HudsonAlpha and University of Alabama at Birmingham (UAB) School of Medicine, along with the University of Mississippi Medical Center, has been awarded a four-year, $10 million grant from the National Institutes of Health (NIH) to investigate how whole genome sequencing can help with the diagnosis and care of babies with birth defects and genetic disorders.
The project, “Clinical Sequencing Across Communities in the Deep South,” is part of a network of nationwide sites called the Clinical Sequencing Evidence-Generating Research Consortium, or CSER2, and will enroll infants in neonatal nurseries with birth defects and/or other signs suggestive of a genetic disorder. The project is being led by HudsonAlpha Faculty Investigator Greg Cooper, PhD, together with HudsonAlpha Faculty Investigator Greg Barsh, MD, PhD; and Bruce Korf, MD, PhD, professor and chair of the UAB Department of Genetics.
CSER2 expands HudsonAlpha’s existing large-scale DNA sequencing research project, the Clinical Sequencing Exploratory Research Consortium (CSER), also led by Cooper, in which collaborations with UAB and Children’s of Alabama North Alabama Children’s Specialists (NACS) have provided genetic diagnoses for children with intellectual disabilities and developmental delay. To date, the team has sequenced the genomes of almost 500 children with developmental delay and helped to provide more precise clinical diagnoses to nearly 30%.
“The previous CSER project allowed HudsonAlpha to develop the infrastructure, knowledge, and partnerships needed for genomic medicine,” said Cooper, “and this new phase of work will build directly upon that foundation, particularly in underserved and diverse populations for whom genomics and genetics have not been accessible.”
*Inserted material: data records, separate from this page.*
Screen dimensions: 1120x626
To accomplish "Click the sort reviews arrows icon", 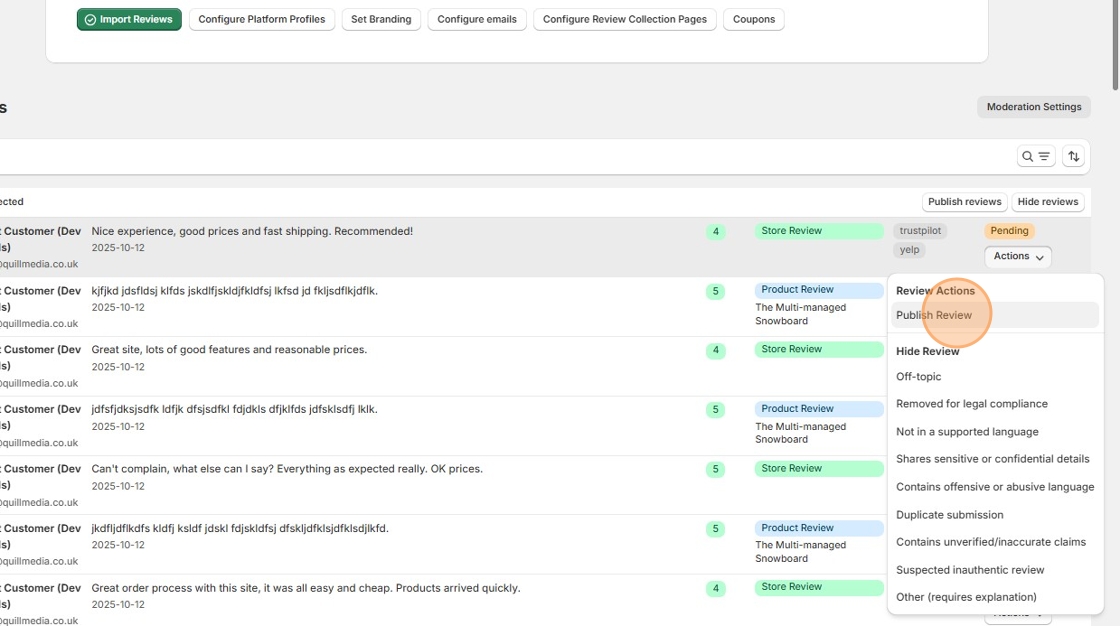I will (1074, 156).
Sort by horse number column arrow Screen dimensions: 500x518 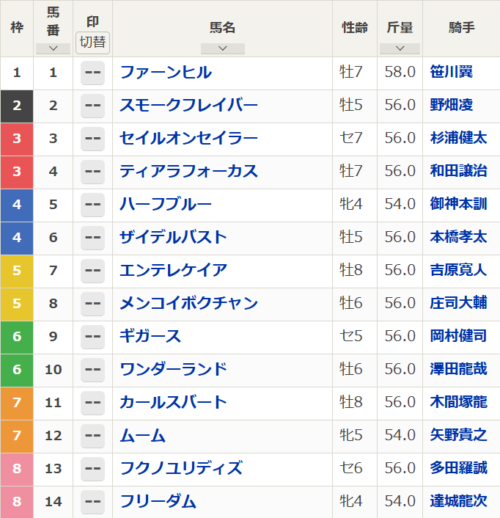53,49
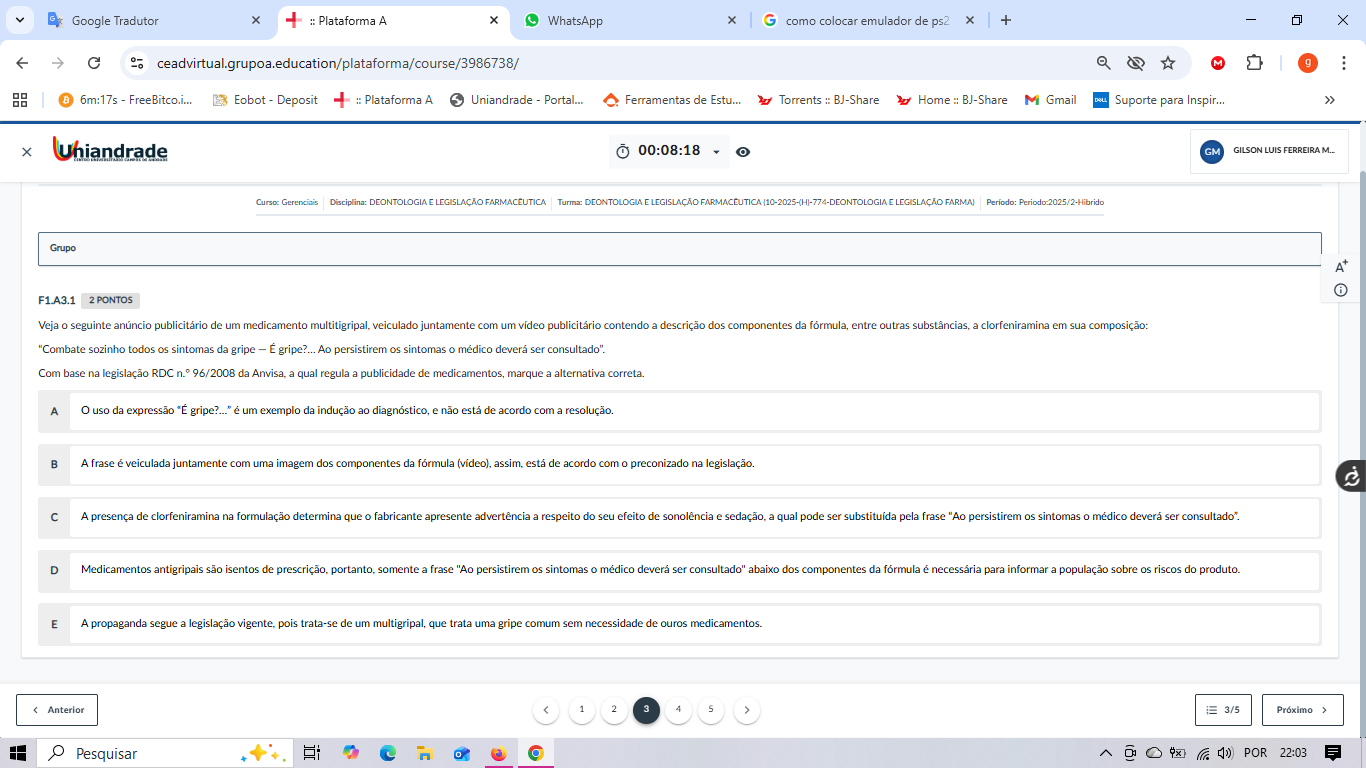This screenshot has height=768, width=1366.
Task: Open Chrome extensions puzzle icon
Action: tap(1254, 63)
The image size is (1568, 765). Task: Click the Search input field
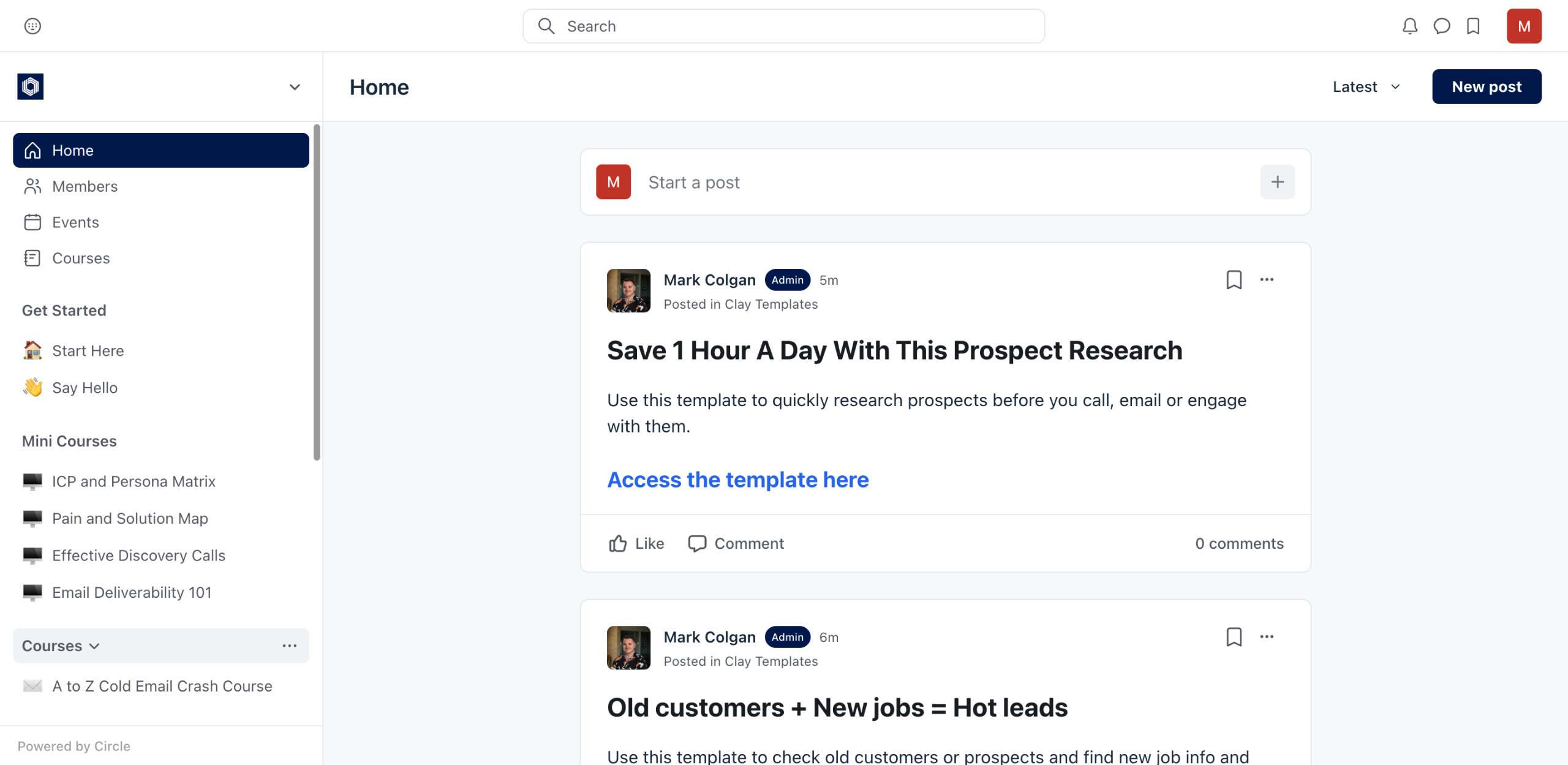pos(783,26)
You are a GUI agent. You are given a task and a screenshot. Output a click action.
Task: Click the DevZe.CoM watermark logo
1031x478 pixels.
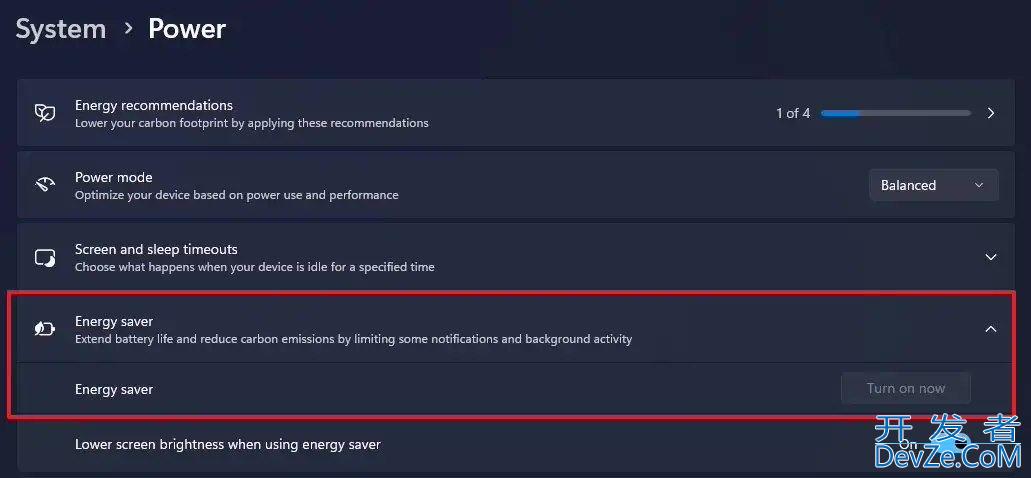947,441
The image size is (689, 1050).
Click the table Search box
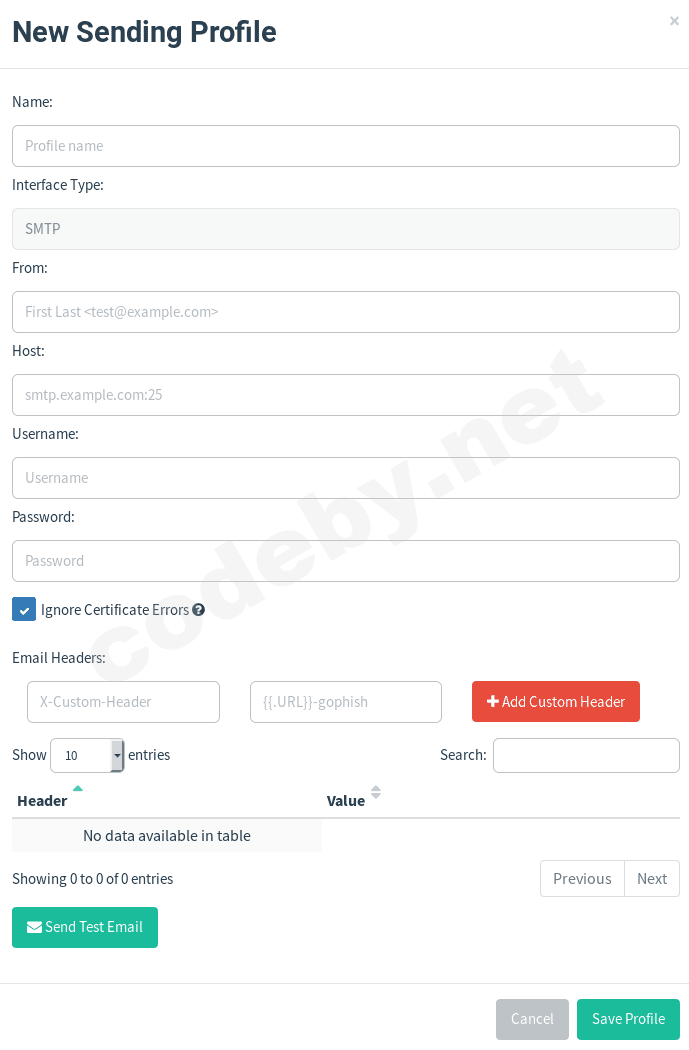[586, 756]
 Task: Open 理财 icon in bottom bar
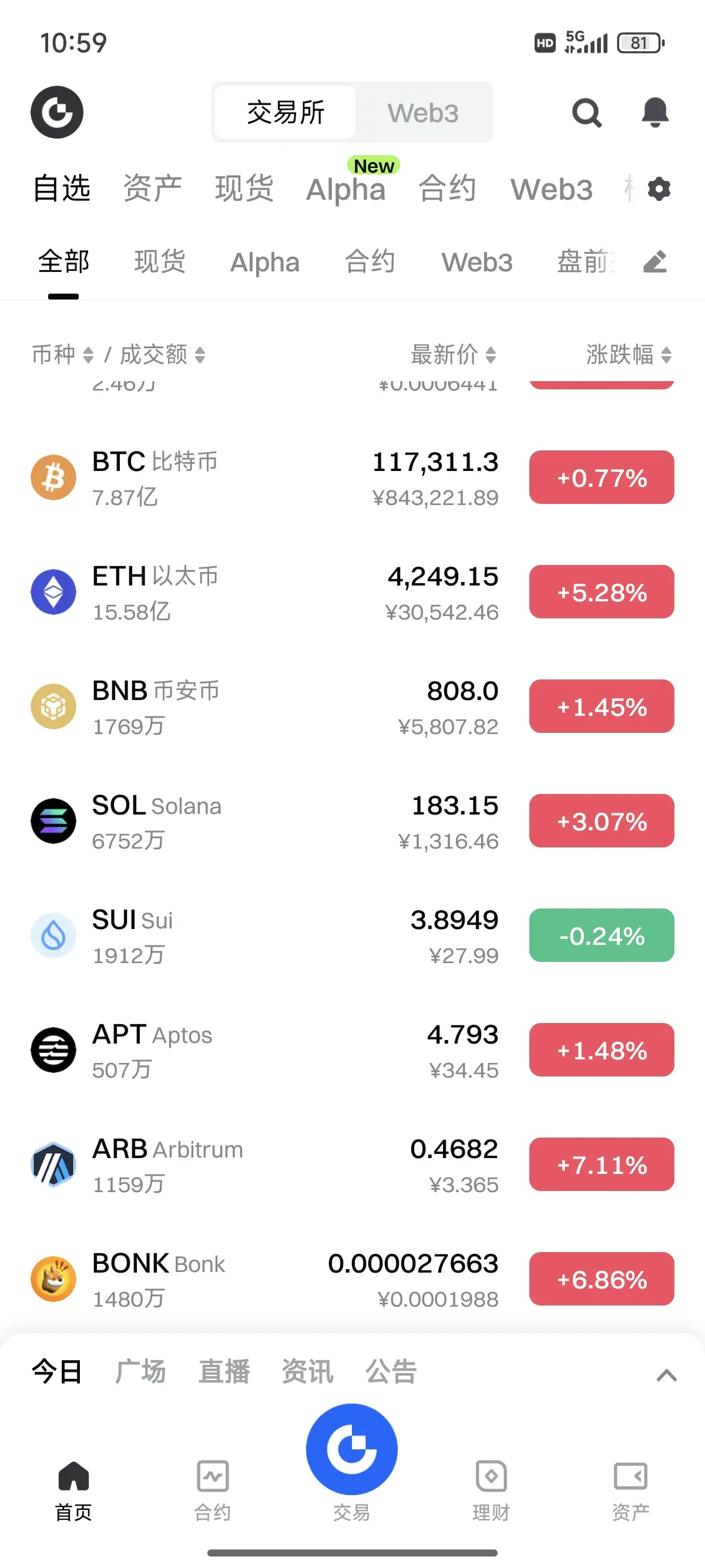pos(491,1476)
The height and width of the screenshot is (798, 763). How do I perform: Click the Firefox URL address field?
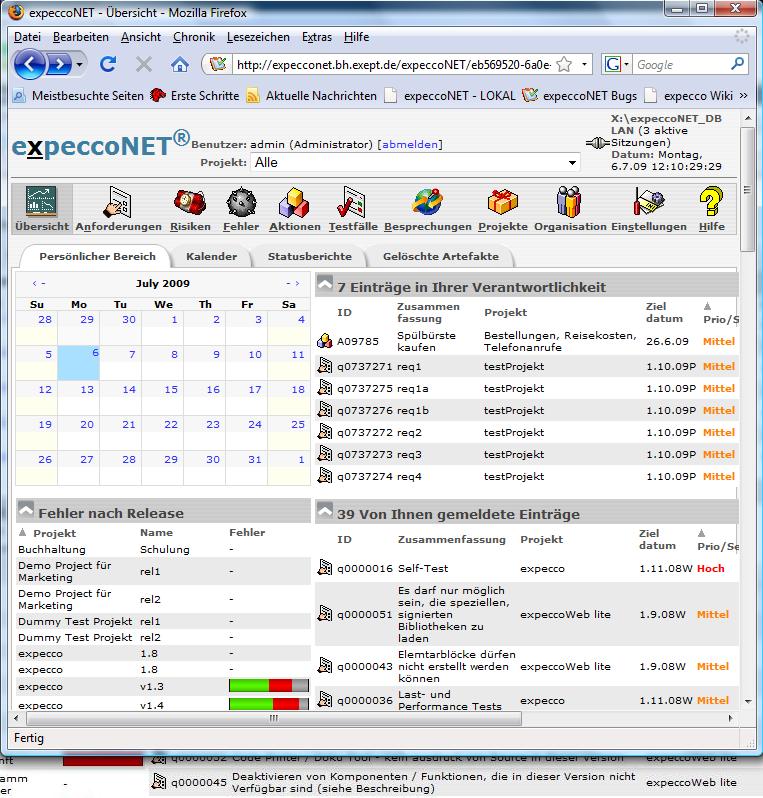[x=390, y=65]
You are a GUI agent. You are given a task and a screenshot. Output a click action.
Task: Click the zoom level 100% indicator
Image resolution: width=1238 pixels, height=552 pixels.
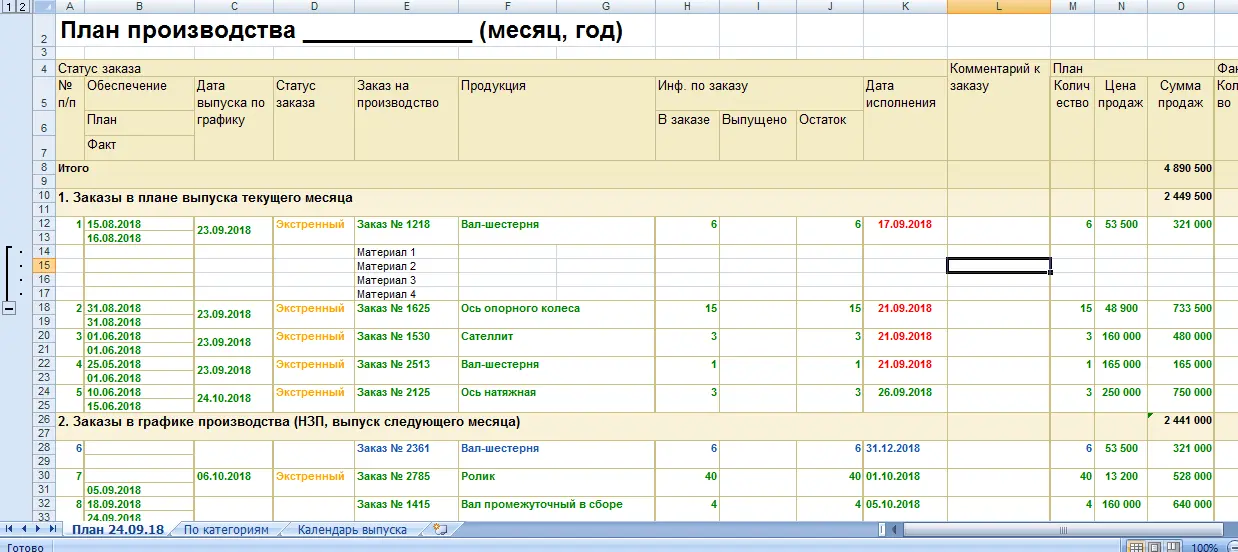coord(1204,548)
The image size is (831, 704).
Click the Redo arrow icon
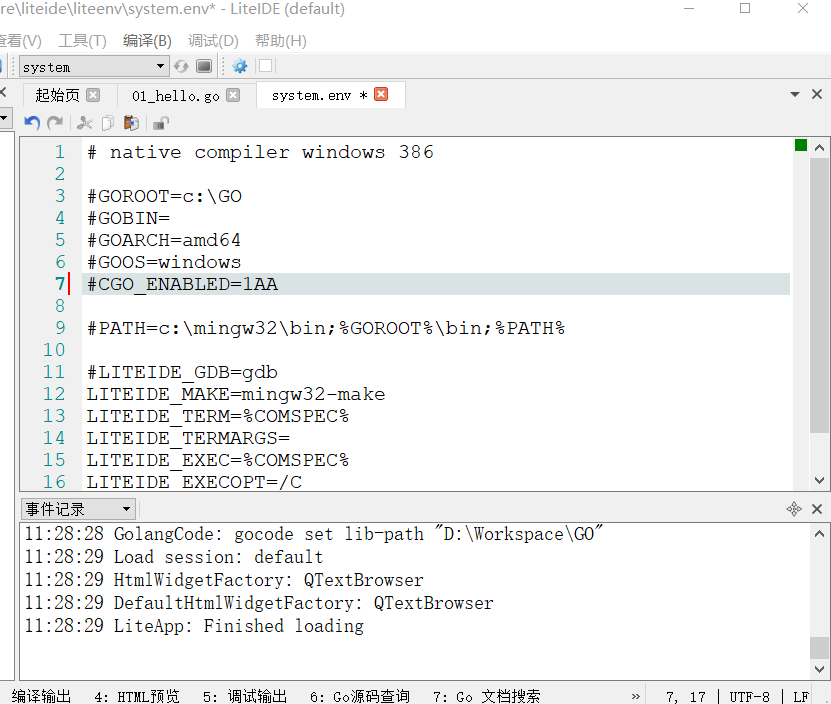click(x=55, y=123)
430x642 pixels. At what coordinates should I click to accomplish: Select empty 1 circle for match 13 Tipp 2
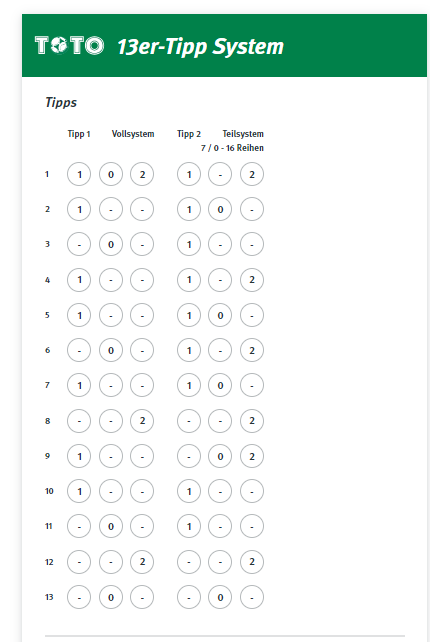(189, 597)
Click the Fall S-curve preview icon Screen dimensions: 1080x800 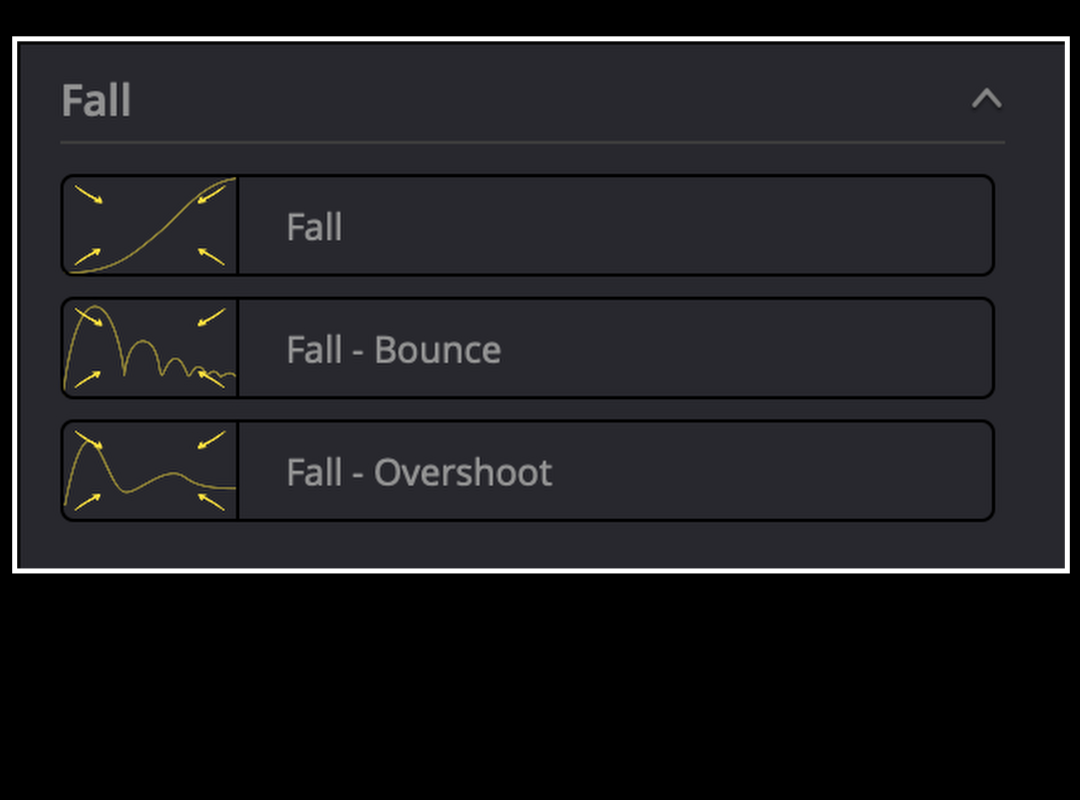coord(150,225)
For CSER2, the clinical sites will expand beyond North Alabama to focus on infants in hospitals in other regions of the Deep South. Regions include the Birmingham area and Jackson, Miss.
“These regional partnerships improve our ability to help children and their families by providing a genetic diagnosis as early as possible,” said Barsh, who brings 20 years of experience as a medical geneticist to the CSER2 team.
“A major goal of CSER2 is to see if we can empower non-genetics trained health professionals to accurately and thoroughly explain the results of genomic testing to families,” said Korf. “Because of a shortage of trained medical geneticists and genetic counselors, we need new paradigms in order to provide the benefits of genomic testing to more patients and families. The need is especially acute in our underserved populations, where new models of return of genomic results could be very valuable in community hospital settings.”
The National Human Genome Research Institute (NHGRI) and National Cancer Institute (NCI) have partnered with the National Institute on Minority Health and Health Disparities (NIMHD) to improve the current processes of recruiting patients to be part of the research, testing and follow-up of study participants from diverse racial and ethnic groups, as well as those from currently understudied clinical healthcare settings where genomic medicine might be put into practice.
Research reported in this publication was supported by the National Human Genome Research Institute and the National Cancer Institute of the National Institutes of Health under Award Number U01HG007301. The content is solely the responsibility of the authors and does not necessarily represent the official views of the National Institutes of Health.